Coversure chief executive Bob Darling commits to high street broking with funds from Livingbridge

High street broking is alive and well and a great place to do business according to the chief executive of Coversure Bob Darling.

He made the remarks after announcing yesterday’s MBO backed by private equity firm Livingbridge of the entire Coversure Insurance Services Group (CISG) would herald the way for new high street offices across the country.

Insurance Times recently reported on the year-on-year decline in high street broking offices, but this announcement, in addition with A-Plan’s proposals for another 85 branches and call centres, represents a significant boost for the sector.

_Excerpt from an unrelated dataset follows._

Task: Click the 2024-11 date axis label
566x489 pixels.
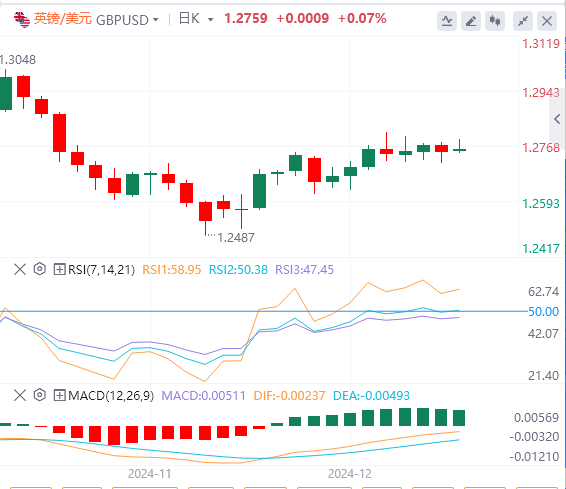Action: (149, 473)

“We are definitely committed to the high street,” said Darling. “The fact that people are exiting the high street certainly doesn’t mean that it is a bad place to be, and it certainly doesn’t mean that local broking is the wrong thing to be providing.”

Darling highlighted the increased visibility of the brand and the value of a personalised service as reasons why high street offices could still thrive.

And he added: “At the end of the day there are lots of customers out there who want advice. It’s very easy to look at the closures and say is this the death of high street broking, whereas certainly we are looking at expanding and others are as well. The high street for broking isn’t dead.

Franchise model

The number of Coversure branches and call centres has remained stable around the mid-90s for a number of years. Darling wouldn’t specify how many new offices the MBO would facilitate, or in which areas they were targeting.

But he did say there was room for Coversure and high street rival A-Plan to operate separately from each other due to the different models of each broker.

Darling added: “In a high street somewhere, in a county somewhere within the UK there will be a Coversure and an A-Plan office quoting for the same business, I’m not denying that might be the case. 

“But in terms of business model we’re entirely different because we’re a franchise, so we’re not challenging A-Plan in that sense. The MBO definitely isn’t a war cry or anything like that, quite the opposite.”

Coversure has previously made small acquisitions, and Darling confirmed that with the financial backing of Livingbridge there were plans to make further acquisitions on a much bigger scale.

But he said that the key benefit of the Livingbridge investment would be growing and improving their current offices.

He added: “Livingbridge will be able to push forward our growth plans, and on the Coversure side our growth plans are based on the business model getting stronger and growing those brokers that we have on the high street.”

CISG consists of Coversure, Policyfast, City Underwriters and IT support business Datamatters. 

On announcement of the MBO yesterday, it was revealed the funding would also support extending the product range, accessibility and investment in technology.